Stored records:
---------------
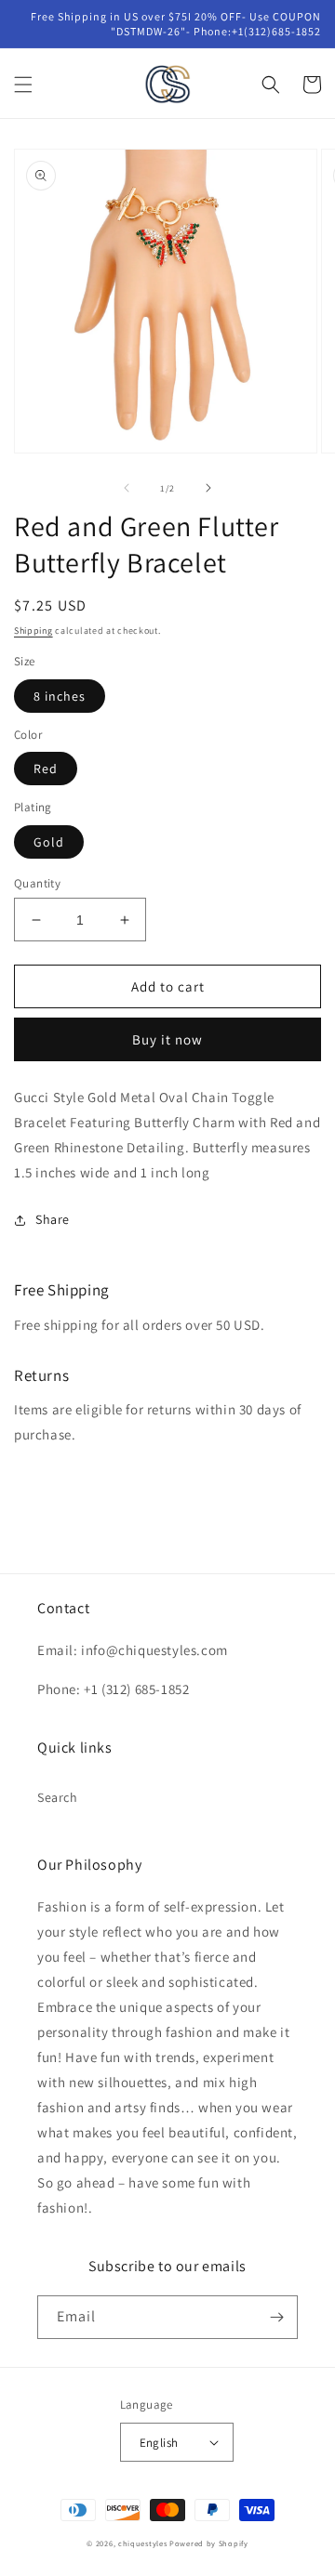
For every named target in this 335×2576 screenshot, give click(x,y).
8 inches (60, 696)
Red (46, 768)
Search (57, 1797)
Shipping (33, 630)
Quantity (37, 883)
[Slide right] (208, 487)
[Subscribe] (276, 2317)
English (159, 2443)
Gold (49, 842)
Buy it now (167, 1039)
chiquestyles (142, 2543)
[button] (23, 84)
---------------
Exercise: Beginning with the line that contains "Shipping (33, 630)", restate word for word each line through the last one in the data, and write nothing more.

Answer box:
Shipping (33, 630)
Quantity (37, 883)
[Slide right] (208, 487)
[Subscribe] (276, 2317)
English (159, 2443)
Gold (49, 842)
Buy it now (167, 1039)
chiquestyles (142, 2543)
[button] (23, 84)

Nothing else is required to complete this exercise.